When you are thinking about psychotherapy, you may not always have words for what you are feeling. You may feel stuck, be wrestling with troubling emotions or thoughts, or notice that you are having difficulty engaging with things that are important to you. These struggles may be coming up in relationships, around work, or making decisions. You may be feeling them most in the way you talk to yourself, or feel in your body.

As much as we may wish otherwise, these negative feelings are a normal part of human life. They are natural reactions to difficult circumstances, and are intelligent ways that we struggle to get through these circumstances.

Therapists use terms such as anxiety, depression, trauma, self-esteem, or grief to categorize common ways that human beings struggle.  We specialize in helping you recognize, understand, and work with these responses in order to navigate safely through them, and keep moving towards the things that are important to you.

Along with your struggles, you also come into therapy with all your unique strengths, connections, abilities, insights, values and creativity. These resources are where healing and growth can begin.  Therapy is also about supporting positive emotions, creativity, healthy relationships, curiosity, exploration and positive action.

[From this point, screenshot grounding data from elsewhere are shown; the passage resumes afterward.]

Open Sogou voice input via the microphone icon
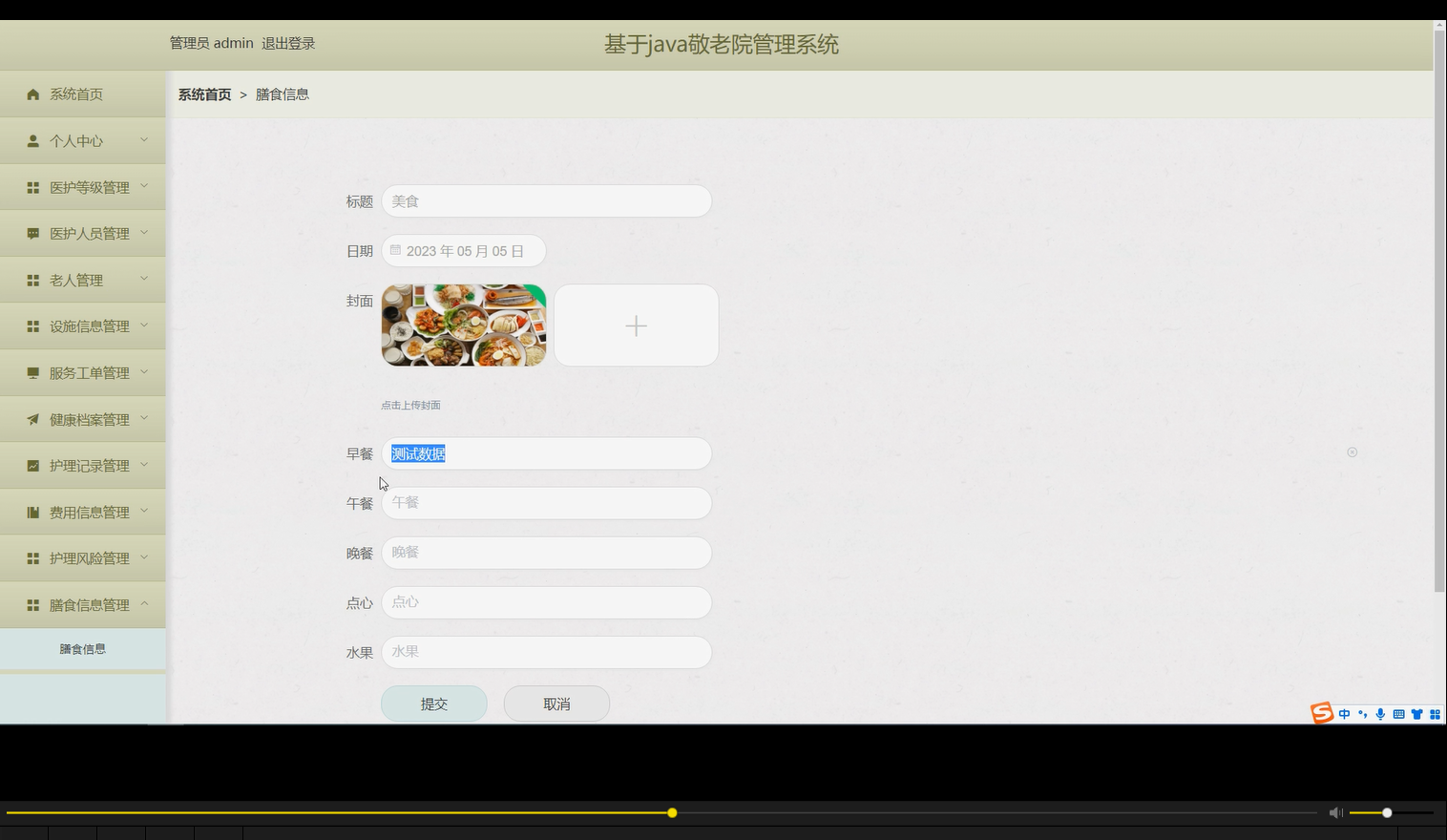Viewport: 1447px width, 840px height. 1380,714
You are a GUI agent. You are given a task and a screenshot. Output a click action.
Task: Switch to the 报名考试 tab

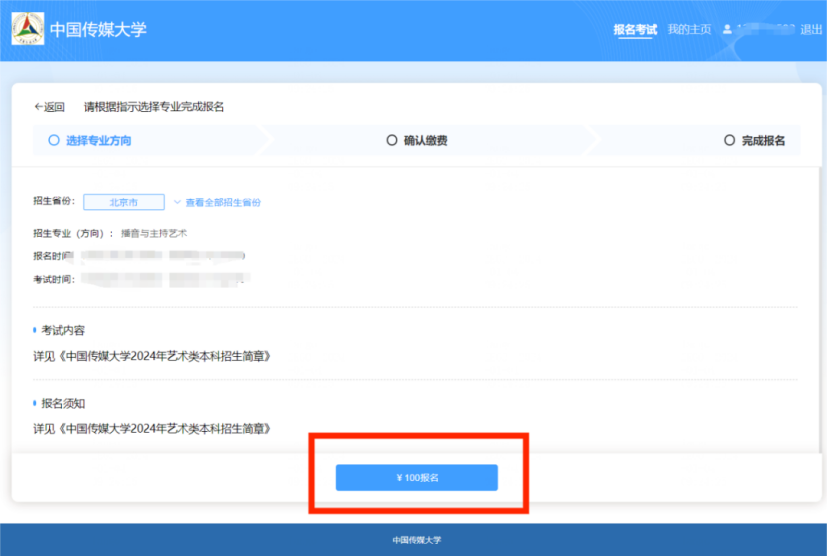tap(635, 30)
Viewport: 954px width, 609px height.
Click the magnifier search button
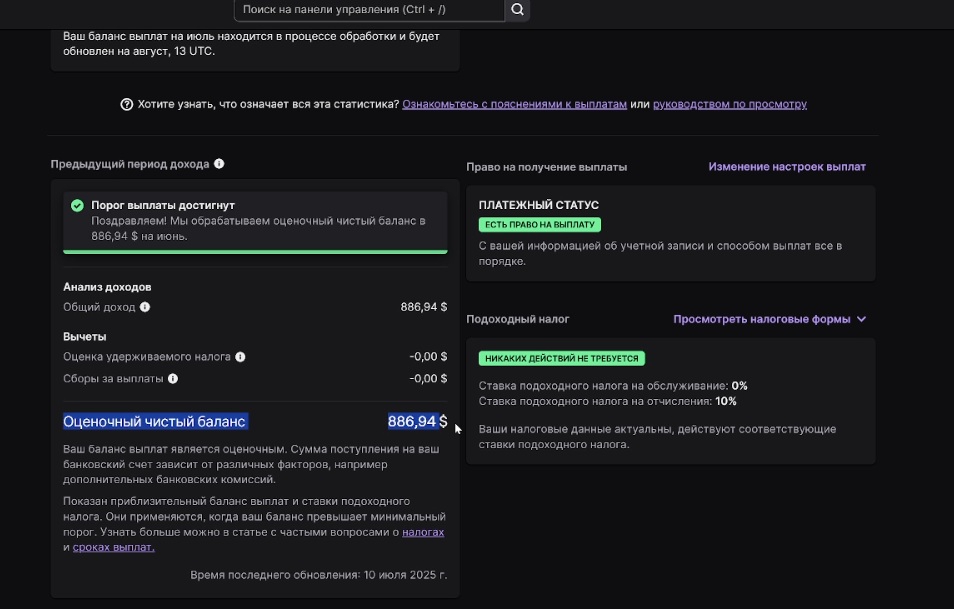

There is evidence that psychotherapy is most effective when you feel like you have a good relationship with your therapist. An initial consultation can help you get a feel for whether a therapist is a good fit, and for the therapist to make sure that they have the right skills to meet your particular situation. A good therapist will refer you to someone with the right skills and experience if they don’t feel able to meet your needs.

You may also want to research different therapeutic approaches.  Read on this page about our overall approach as a clinic and common issues we work with.

When you first contact us, we will schedule an introductory telephone consultation. This will take about 10-20 minutes, where we will briefly go over what is bringing you to therapy, what you are looking for in a therapist and any other questions you have. We will also discuss fees and scheduling. There is no cost for this process.

As a second step, we will schedule an initial appointment, which is a time to get to know one another further. Your therapist will work to understand your situation and together you will collaborate on a plan for the focus and length of therapy. You will get a sense of how  the therapist will work with you and if that approach feels right.

You are entitled to information at any time about the cost, length and methods of therapy, and can of course end therapy at any time.

Our therapists have different rates based on experience, from $100-$160, see their profiles for rates. To make therapy more accessible, we have limited access to an affordable rate of $60 to those who would not be able to access therapy without financial relief.

Appointments are 50 minutes in length. Frequently people come to therapy once per week, but many choose an alternate schedule.

If you plan to use insurance, we do not do direct billing. Payment is due at the time of service and we will issue a receipt that can be used for your claim.

Please check whether your specific benefits plan covers services provided by Registered Psychotherapists. Psychotherapy can be provided by different mental health professionals, most commonly Psychologists, Social Workers and Registered Psychotherapists. Our therapists are Registered Psychotherapists (R.P.), with a Master’s level education.

R.P.s have an education entirely focused on the interpersonal art of psychotherapy.  R.P. (Qualifying) means that the psychotherapist is in the earlier part of their career and is required to practice with the support of an experienced supervisor.